[TO DO]
Tally the lines of the entries below that contain the string "width", treating uppercase and lowercase as different, and reply with the number alone.

[DATA ENTRIES]
────────────────────
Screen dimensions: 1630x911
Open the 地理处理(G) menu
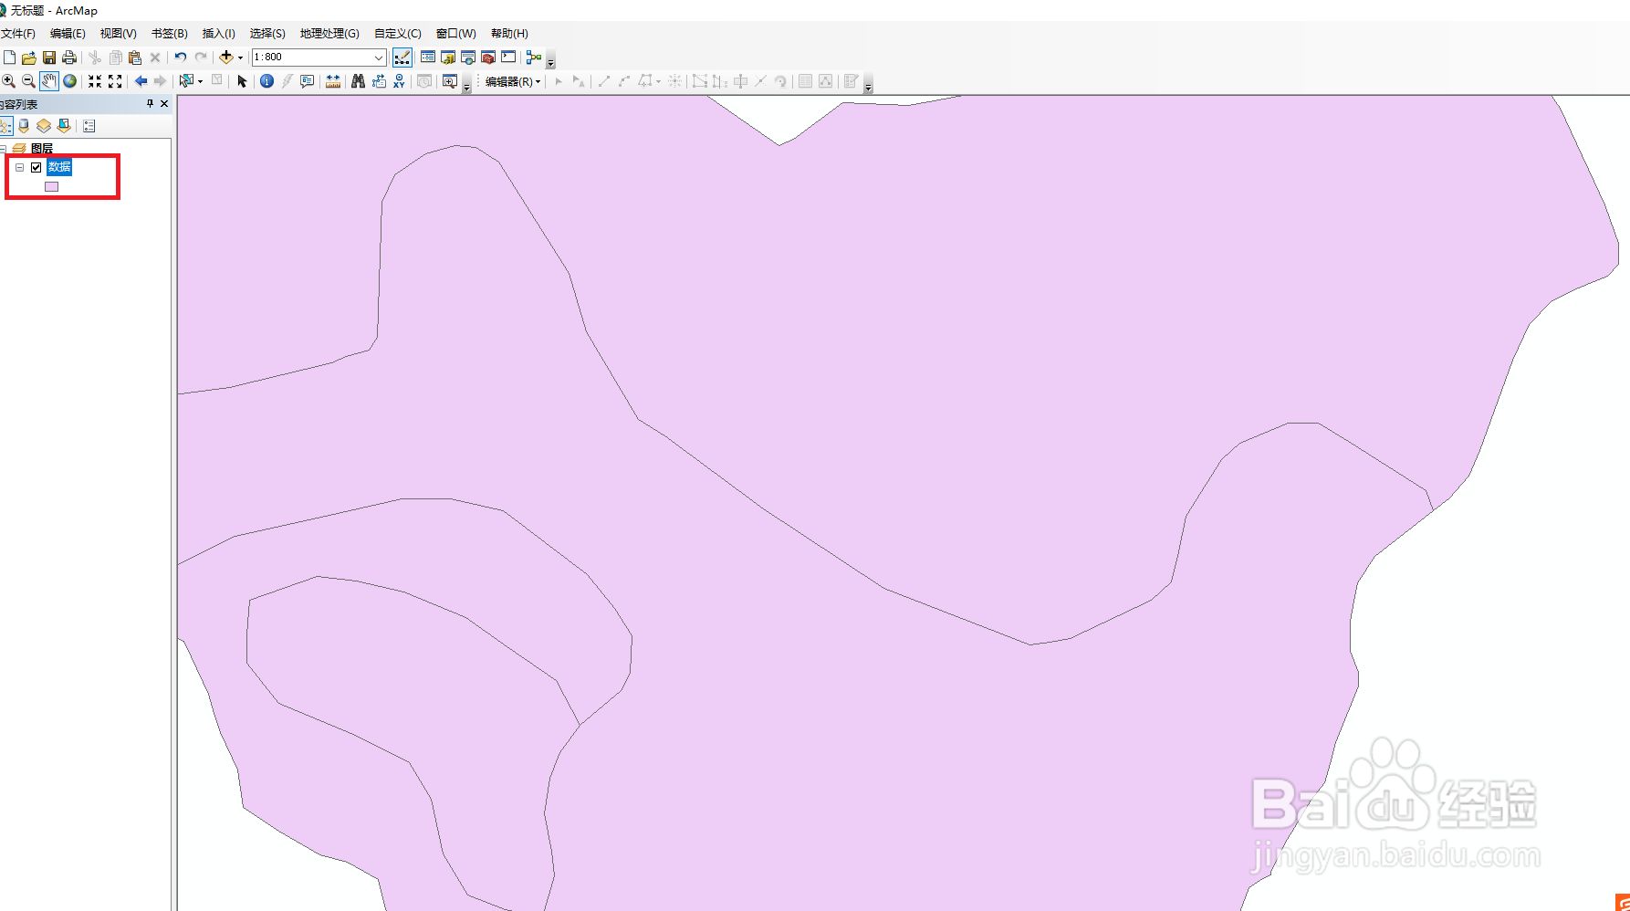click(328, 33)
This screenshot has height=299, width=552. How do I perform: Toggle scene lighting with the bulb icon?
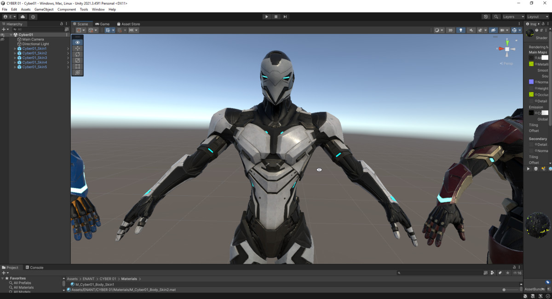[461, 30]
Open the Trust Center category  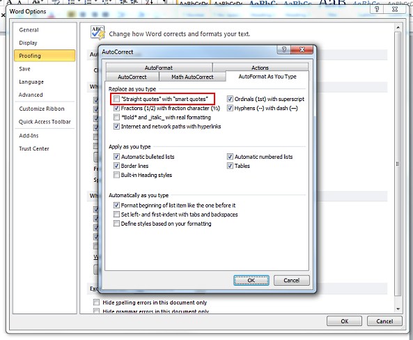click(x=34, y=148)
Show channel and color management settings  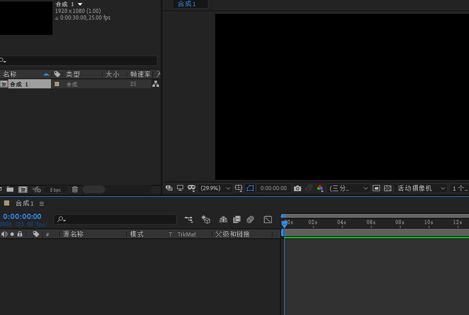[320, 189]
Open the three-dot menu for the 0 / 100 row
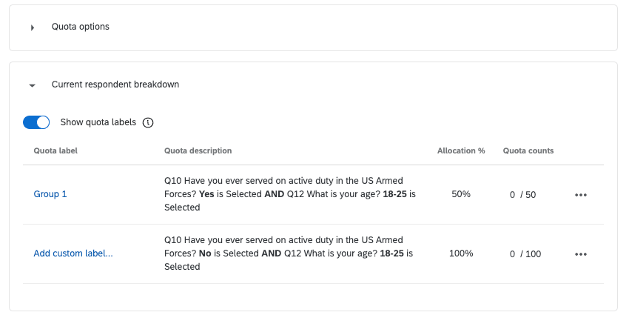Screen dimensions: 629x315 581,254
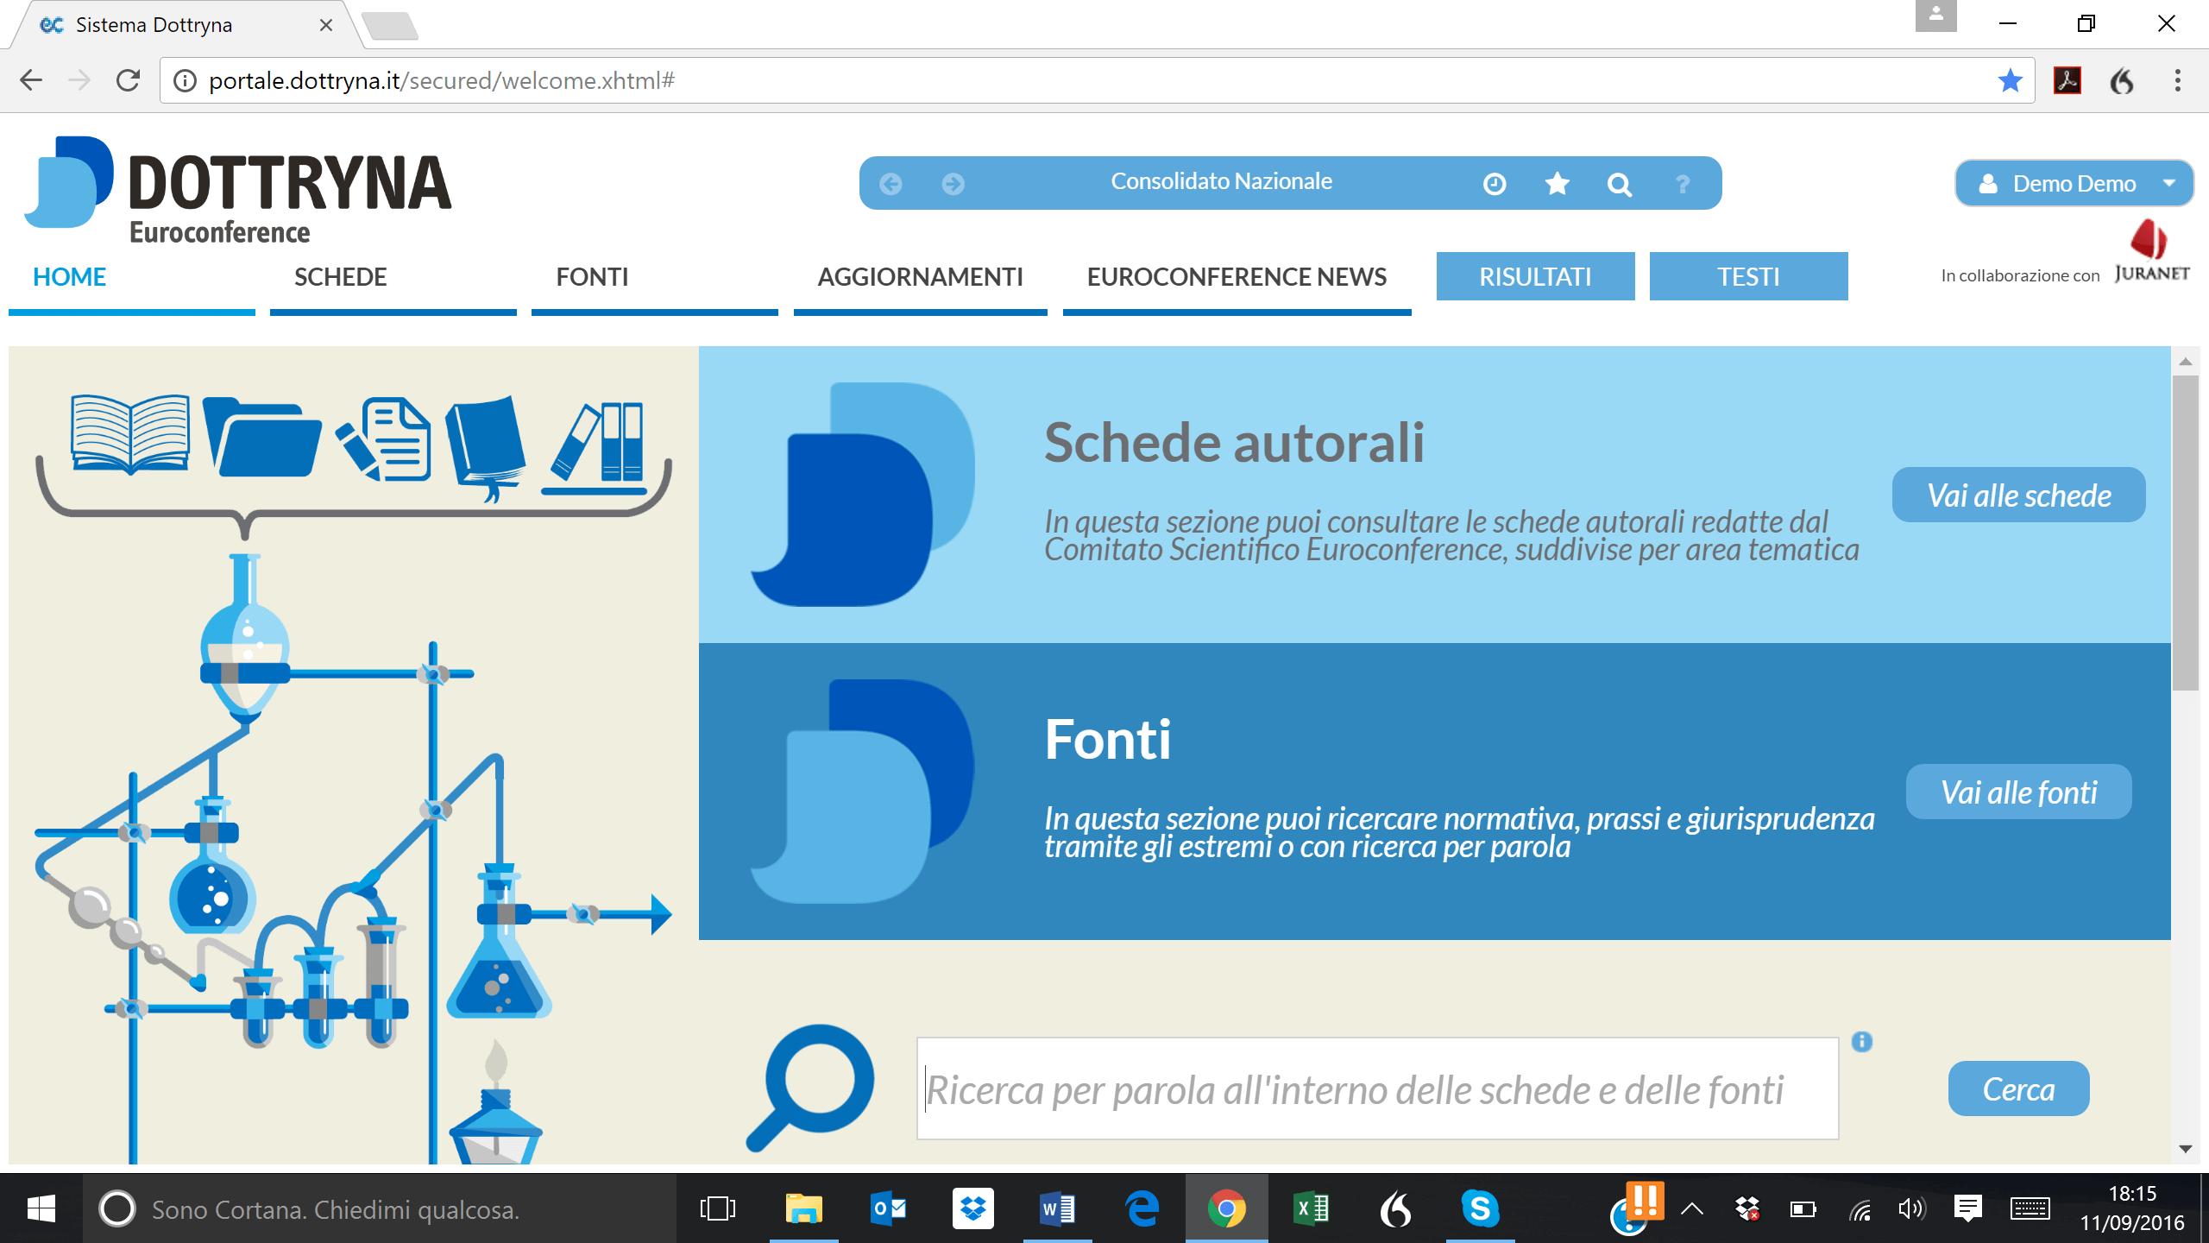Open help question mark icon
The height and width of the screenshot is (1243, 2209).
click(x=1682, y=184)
────────────────────
[THE REPLY]
2